[Item-finding data]
▬▬▬▬▬▬▬▬▬▬
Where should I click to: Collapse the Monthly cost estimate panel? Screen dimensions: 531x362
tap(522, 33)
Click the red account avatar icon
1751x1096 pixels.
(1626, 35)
▬▬▬▬▬▬▬▬▬▬
Given request:
Reproduce the data above line for line, changing nothing.

Exercise result:
Where should I click to: Collapse the Monthly cost estimate panel? Screen dimensions: 531x362
tap(522, 33)
Click the red account avatar icon
1751x1096 pixels.
(1626, 35)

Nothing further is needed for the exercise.